From the listing below, copy each line that contains the word "field".

> GIVEN RECORDS
○ ○ ○

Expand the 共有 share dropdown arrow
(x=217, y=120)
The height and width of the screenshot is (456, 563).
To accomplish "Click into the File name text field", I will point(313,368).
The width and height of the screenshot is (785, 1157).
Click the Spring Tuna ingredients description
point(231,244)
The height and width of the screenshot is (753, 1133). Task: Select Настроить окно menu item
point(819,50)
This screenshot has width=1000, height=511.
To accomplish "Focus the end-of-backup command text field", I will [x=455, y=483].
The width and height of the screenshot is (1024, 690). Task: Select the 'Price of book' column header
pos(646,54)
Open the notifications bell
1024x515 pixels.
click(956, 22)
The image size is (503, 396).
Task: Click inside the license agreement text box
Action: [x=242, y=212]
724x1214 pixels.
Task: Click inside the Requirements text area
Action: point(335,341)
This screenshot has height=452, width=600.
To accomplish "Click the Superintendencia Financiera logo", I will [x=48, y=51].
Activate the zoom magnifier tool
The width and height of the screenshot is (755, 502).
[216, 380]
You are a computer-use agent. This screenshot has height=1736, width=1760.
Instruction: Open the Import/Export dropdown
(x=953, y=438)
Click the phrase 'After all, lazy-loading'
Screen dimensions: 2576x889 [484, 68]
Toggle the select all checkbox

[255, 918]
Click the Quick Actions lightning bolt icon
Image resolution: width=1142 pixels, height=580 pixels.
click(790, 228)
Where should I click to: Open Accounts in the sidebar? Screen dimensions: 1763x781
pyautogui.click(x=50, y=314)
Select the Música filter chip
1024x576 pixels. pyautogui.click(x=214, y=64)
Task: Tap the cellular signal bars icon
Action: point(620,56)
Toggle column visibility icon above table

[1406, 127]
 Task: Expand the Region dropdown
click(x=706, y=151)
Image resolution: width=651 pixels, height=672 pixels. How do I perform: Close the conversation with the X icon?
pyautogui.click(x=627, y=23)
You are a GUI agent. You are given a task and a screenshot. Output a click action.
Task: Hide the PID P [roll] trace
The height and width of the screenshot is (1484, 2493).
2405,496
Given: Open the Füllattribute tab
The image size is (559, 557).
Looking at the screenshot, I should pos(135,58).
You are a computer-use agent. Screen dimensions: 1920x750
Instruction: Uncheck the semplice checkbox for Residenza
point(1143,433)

○ ○ ○

> RESPONSE TO THE EXERCISE
To accomplish "Click into the File name text field", I will point(313,368).
To accomplish "Focus the end-of-backup command text field", I will [x=455, y=483].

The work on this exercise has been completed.